Give back every record precisely.

Data shown START

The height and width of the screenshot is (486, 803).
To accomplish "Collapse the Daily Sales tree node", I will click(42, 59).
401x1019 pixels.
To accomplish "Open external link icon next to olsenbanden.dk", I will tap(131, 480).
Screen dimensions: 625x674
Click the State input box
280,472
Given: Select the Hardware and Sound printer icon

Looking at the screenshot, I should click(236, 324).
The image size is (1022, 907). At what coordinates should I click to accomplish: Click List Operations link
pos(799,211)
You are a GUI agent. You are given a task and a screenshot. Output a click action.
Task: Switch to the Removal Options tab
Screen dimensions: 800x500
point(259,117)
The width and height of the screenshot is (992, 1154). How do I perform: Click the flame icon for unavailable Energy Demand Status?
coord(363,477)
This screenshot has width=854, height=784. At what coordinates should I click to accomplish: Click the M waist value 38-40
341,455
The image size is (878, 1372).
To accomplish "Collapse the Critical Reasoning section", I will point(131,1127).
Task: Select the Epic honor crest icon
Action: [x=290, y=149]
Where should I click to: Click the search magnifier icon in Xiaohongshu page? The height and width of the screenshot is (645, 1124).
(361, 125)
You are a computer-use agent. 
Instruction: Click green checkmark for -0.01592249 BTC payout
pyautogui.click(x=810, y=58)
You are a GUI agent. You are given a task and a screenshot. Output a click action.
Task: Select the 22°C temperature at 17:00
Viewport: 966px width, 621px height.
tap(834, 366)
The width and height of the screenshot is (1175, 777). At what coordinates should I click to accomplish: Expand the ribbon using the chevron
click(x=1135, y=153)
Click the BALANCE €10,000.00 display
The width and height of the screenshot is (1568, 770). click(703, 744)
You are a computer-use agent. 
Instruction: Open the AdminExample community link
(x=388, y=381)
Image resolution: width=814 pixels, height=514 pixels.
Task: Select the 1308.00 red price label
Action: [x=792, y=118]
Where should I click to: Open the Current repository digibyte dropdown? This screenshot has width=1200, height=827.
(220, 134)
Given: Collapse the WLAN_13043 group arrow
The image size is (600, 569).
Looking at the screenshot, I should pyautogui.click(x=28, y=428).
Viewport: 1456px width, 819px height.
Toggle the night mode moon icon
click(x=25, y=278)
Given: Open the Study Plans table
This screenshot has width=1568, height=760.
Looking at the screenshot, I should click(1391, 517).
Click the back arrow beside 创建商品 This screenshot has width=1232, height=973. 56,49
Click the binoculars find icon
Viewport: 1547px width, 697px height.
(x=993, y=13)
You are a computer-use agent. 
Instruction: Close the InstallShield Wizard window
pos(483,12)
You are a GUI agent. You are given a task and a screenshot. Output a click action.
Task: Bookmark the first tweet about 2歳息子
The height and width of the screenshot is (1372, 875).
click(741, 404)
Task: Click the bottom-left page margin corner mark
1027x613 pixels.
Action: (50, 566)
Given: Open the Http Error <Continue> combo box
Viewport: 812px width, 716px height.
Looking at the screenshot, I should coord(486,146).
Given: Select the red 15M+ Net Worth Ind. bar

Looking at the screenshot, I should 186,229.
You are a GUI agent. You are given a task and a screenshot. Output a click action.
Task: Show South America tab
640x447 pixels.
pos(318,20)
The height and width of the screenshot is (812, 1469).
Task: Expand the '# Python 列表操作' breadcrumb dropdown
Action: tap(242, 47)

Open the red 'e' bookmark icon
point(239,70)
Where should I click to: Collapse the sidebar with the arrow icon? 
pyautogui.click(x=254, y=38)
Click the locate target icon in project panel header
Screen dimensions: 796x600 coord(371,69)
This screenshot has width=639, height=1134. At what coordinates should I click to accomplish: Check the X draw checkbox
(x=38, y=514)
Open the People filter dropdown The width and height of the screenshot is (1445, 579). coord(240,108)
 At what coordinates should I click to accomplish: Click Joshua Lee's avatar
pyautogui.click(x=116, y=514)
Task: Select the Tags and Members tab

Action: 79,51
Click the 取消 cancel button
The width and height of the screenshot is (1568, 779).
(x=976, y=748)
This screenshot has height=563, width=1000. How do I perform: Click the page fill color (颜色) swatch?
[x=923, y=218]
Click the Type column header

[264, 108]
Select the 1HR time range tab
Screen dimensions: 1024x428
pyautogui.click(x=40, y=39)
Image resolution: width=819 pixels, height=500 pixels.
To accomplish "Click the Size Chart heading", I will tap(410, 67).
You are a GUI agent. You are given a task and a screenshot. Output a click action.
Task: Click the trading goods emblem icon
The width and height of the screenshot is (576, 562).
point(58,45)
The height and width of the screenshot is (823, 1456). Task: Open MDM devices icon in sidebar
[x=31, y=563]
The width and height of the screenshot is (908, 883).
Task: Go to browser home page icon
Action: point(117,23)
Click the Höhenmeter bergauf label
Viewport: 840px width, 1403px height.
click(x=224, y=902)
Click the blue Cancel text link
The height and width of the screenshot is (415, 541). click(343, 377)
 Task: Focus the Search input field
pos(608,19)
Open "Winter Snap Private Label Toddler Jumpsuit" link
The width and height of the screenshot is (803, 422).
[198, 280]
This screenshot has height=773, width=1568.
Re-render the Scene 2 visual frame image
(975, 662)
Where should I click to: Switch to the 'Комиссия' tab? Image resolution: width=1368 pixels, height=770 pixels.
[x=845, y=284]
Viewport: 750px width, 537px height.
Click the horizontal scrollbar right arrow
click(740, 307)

Data shown END

__Exercise answer__:
The height and width of the screenshot is (486, 803).
To accomplish "Collapse the Daily Sales tree node", I will click(42, 59).
401x1019 pixels.
To accomplish "Open external link icon next to olsenbanden.dk", I will tap(131, 480).
Screen dimensions: 625x674
Click the State input box
280,472
Given: Select the Hardware and Sound printer icon

Looking at the screenshot, I should click(236, 324).
The image size is (1022, 907). At what coordinates should I click to accomplish: Click List Operations link
pos(799,211)
You are a GUI agent. You are given a task and a screenshot. Output a click action.
Task: Switch to the Removal Options tab
Screen dimensions: 800x500
point(259,117)
The width and height of the screenshot is (992, 1154). How do I perform: Click the flame icon for unavailable Energy Demand Status?
coord(363,477)
This screenshot has width=854, height=784. At what coordinates should I click to accomplish: Click the M waist value 38-40
341,455
The image size is (878, 1372).
To accomplish "Collapse the Critical Reasoning section", I will point(131,1127).
Task: Select the Epic honor crest icon
Action: [x=290, y=149]
Where should I click to: Click the search magnifier icon in Xiaohongshu page? The height and width of the screenshot is (645, 1124).
(361, 125)
You are a computer-use agent. 
Instruction: Click green checkmark for -0.01592249 BTC payout
pyautogui.click(x=810, y=58)
You are a GUI agent. You are given a task and a screenshot. Output a click action.
Task: Select the 22°C temperature at 17:00
Viewport: 966px width, 621px height.
tap(834, 366)
The width and height of the screenshot is (1175, 777). At what coordinates should I click to accomplish: Expand the ribbon using the chevron
click(x=1135, y=153)
Click the BALANCE €10,000.00 display
The width and height of the screenshot is (1568, 770). click(703, 744)
You are a computer-use agent. 
Instruction: Open the AdminExample community link
(x=388, y=381)
Image resolution: width=814 pixels, height=514 pixels.
Task: Select the 1308.00 red price label
Action: [x=792, y=118]
Where should I click to: Open the Current repository digibyte dropdown? This screenshot has width=1200, height=827.
(220, 134)
Given: Collapse the WLAN_13043 group arrow
The image size is (600, 569).
Looking at the screenshot, I should pyautogui.click(x=28, y=428).
Viewport: 1456px width, 819px height.
Toggle the night mode moon icon
click(x=25, y=278)
Given: Open the Study Plans table
This screenshot has width=1568, height=760.
Looking at the screenshot, I should click(1391, 517).
Click the back arrow beside 创建商品 This screenshot has width=1232, height=973. 56,49
Click the binoculars find icon
Viewport: 1547px width, 697px height.
(x=993, y=13)
You are a computer-use agent. 
Instruction: Close the InstallShield Wizard window
pos(483,12)
You are a GUI agent. You are given a task and a screenshot. Output a click action.
Task: Bookmark the first tweet about 2歳息子
The height and width of the screenshot is (1372, 875).
click(741, 404)
Task: Click the bottom-left page margin corner mark
1027x613 pixels.
Action: (50, 566)
Given: Open the Http Error <Continue> combo box
Viewport: 812px width, 716px height.
Looking at the screenshot, I should coord(486,146).
Given: Select the red 15M+ Net Worth Ind. bar

Looking at the screenshot, I should 186,229.
You are a GUI agent. You are given a task and a screenshot. Output a click action.
Task: Show South America tab
640x447 pixels.
pos(318,20)
The height and width of the screenshot is (812, 1469).
Task: Expand the '# Python 列表操作' breadcrumb dropdown
Action: tap(242, 47)

Open the red 'e' bookmark icon
point(239,70)
Where should I click to: Collapse the sidebar with the arrow icon? 
pyautogui.click(x=254, y=38)
Click the locate target icon in project panel header
Screen dimensions: 796x600 coord(371,69)
This screenshot has width=639, height=1134. At what coordinates should I click to accomplish: Check the X draw checkbox
(x=38, y=514)
Open the People filter dropdown The width and height of the screenshot is (1445, 579). coord(240,108)
 At what coordinates should I click to accomplish: Click Joshua Lee's avatar
pyautogui.click(x=116, y=514)
Task: Select the Tags and Members tab

Action: 79,51
Click the 取消 cancel button
The width and height of the screenshot is (1568, 779).
(x=976, y=748)
This screenshot has height=563, width=1000. How do I perform: Click the page fill color (颜色) swatch?
[x=923, y=218]
Click the Type column header

[264, 108]
Select the 1HR time range tab
Screen dimensions: 1024x428
pyautogui.click(x=40, y=39)
Image resolution: width=819 pixels, height=500 pixels.
To accomplish "Click the Size Chart heading", I will tap(410, 67).
You are a GUI agent. You are given a task and a screenshot. Output a click action.
Task: Click the trading goods emblem icon
The width and height of the screenshot is (576, 562).
point(58,45)
The height and width of the screenshot is (823, 1456). Task: Open MDM devices icon in sidebar
[x=31, y=563]
The width and height of the screenshot is (908, 883).
Task: Go to browser home page icon
Action: point(117,23)
Click the Höhenmeter bergauf label
Viewport: 840px width, 1403px height.
click(x=224, y=902)
Click the blue Cancel text link
The height and width of the screenshot is (415, 541). click(343, 377)
 Task: Focus the Search input field
pos(608,19)
Open "Winter Snap Private Label Toddler Jumpsuit" link
The width and height of the screenshot is (803, 422).
[198, 280]
This screenshot has height=773, width=1568.
Re-render the Scene 2 visual frame image
(975, 662)
Where should I click to: Switch to the 'Комиссия' tab? Image resolution: width=1368 pixels, height=770 pixels.
[x=845, y=284]
Viewport: 750px width, 537px height.
Click the horizontal scrollbar right arrow
click(740, 307)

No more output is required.